Just a Spoonful of Emma Thompson
Walt Disney (Tom Hanks) shows Disneyland to "Mary Poppins" author P.L. Travers (Emma Thompson) in Disney's "Saving Mr. Banks." ©Disney Enterprises. CR: Francois Duhamel.

Walt Disney (Tom Hanks) shows Disneyland to “Mary Poppins” author P.L. Travers (Emma Thompson) in Disney’s “Saving Mr. Banks.” ©Disney Enterprises. CR: Francois Duhamel.

By ANGELA DAWSON
Front Row Features

HOLLYWOOD—Emma Thompson knows how to make an entrance. As the renowned British actress arrives for a press conference in the ballroom of a tony Beverly Hills hotel to promote her new Disney movie “Saving Mr. Banks,” she climbs over the dais to her seat rather than walking around. Her stunt is a lot like her film choices—surprising and always entertaining.

• WHAT TO WORK ON:
#1 Shorten the paragraph of the Emma Thompson article that begins "HOLLYWOOD—Emma Thompson knows how to make an entrance," keeping its main facts.
#2 In the Emma Thompson article, copy the text word for word from "By ANGELA DAWSON" to "and always entertaining.".

• DATASET EXCERPTS:
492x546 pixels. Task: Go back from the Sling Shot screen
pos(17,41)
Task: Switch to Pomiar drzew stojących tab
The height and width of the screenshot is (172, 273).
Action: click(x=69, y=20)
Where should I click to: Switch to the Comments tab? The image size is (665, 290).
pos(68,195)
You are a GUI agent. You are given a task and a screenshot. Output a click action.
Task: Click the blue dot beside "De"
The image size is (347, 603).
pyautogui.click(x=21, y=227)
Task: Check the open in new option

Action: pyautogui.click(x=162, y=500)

...

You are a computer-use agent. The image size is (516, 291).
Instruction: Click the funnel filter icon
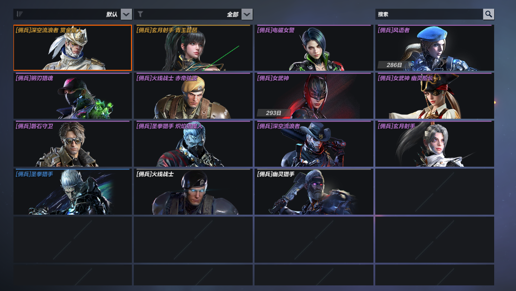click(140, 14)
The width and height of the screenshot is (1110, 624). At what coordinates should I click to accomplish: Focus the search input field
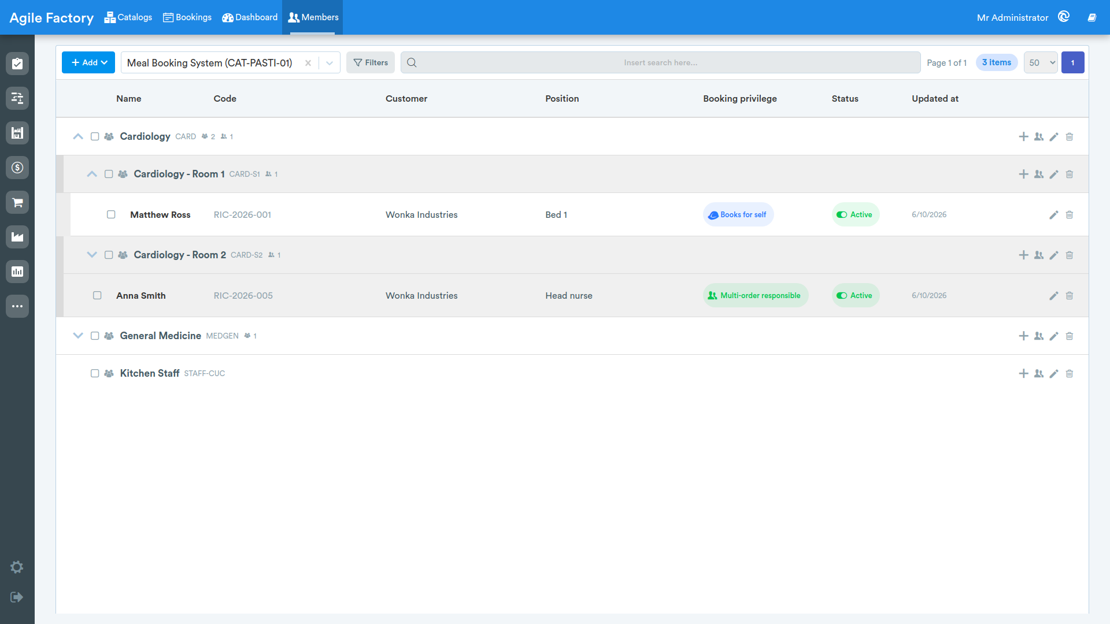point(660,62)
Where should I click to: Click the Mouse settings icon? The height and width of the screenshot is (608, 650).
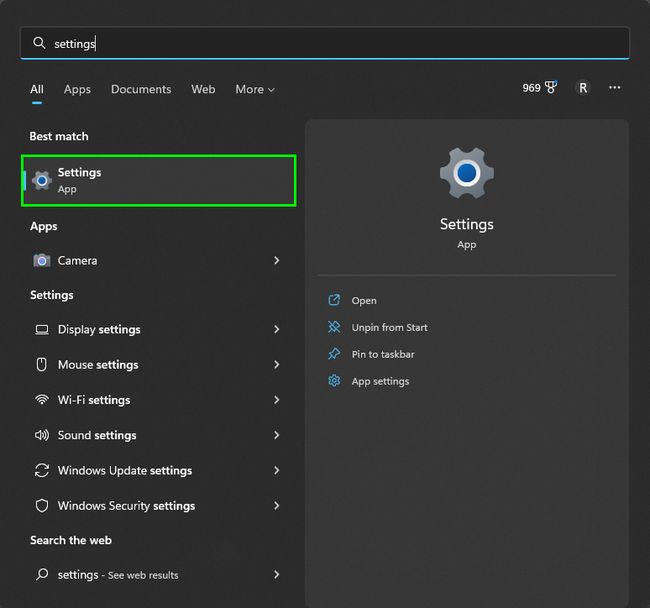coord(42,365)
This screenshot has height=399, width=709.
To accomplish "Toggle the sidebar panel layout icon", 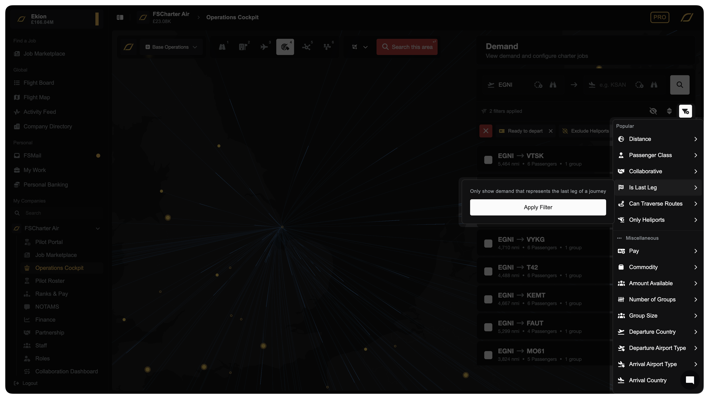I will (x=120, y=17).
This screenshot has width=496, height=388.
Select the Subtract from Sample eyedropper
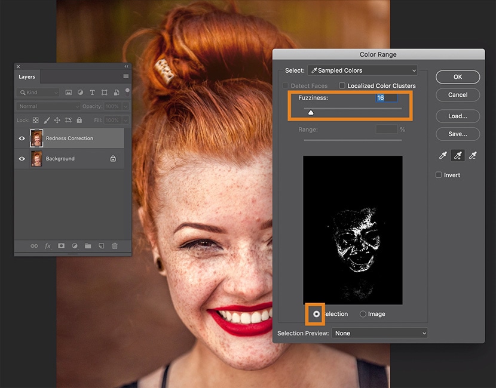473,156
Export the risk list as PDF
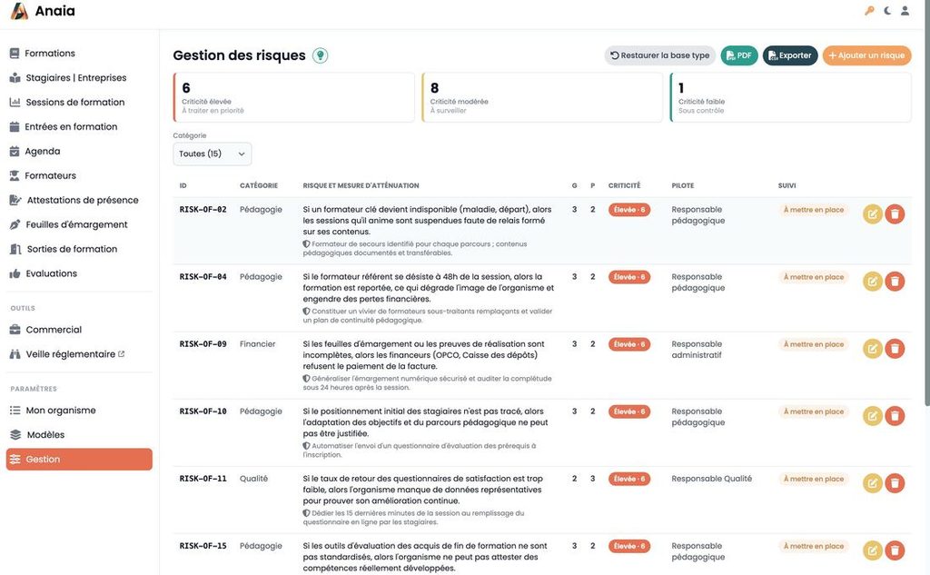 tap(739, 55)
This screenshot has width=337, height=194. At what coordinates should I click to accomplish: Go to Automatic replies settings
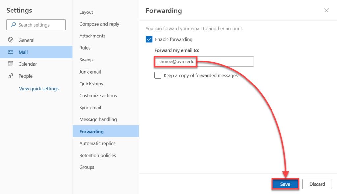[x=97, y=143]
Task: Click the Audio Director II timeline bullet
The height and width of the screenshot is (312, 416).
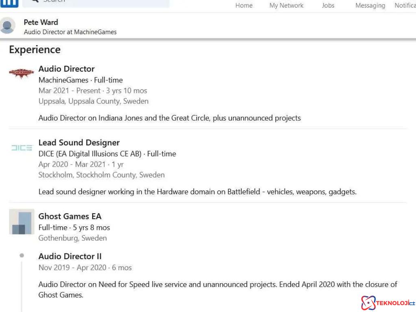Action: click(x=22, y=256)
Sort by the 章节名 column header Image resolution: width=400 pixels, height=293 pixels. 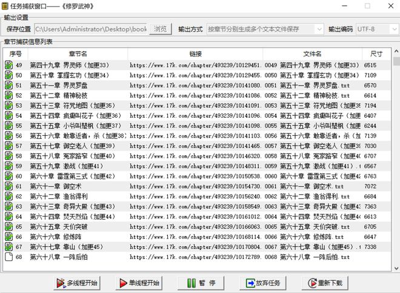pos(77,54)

• OUTPUTS FOR THE TASKS:
#1 At a Beverly Hills hotel press conference for her Disney film "Saving Mr. Banks," Emma Thompson climbed over the dais to reach her seat instead of walking around it. The stunt was surprising and entertaining, much like her film choices.

#2
By ANGELA DAWSON
Front Row Features

HOLLYWOOD—Emma Thompson knows how to make an entrance. As the renowned British actress arrives for a press conference in the ballroom of a tony Beverly Hills hotel to promote her new Disney movie “Saving Mr. Banks,” she climbs over the dais to her seat rather than walking around. Her stunt is a lot like her film choices—surprising and always entertaining.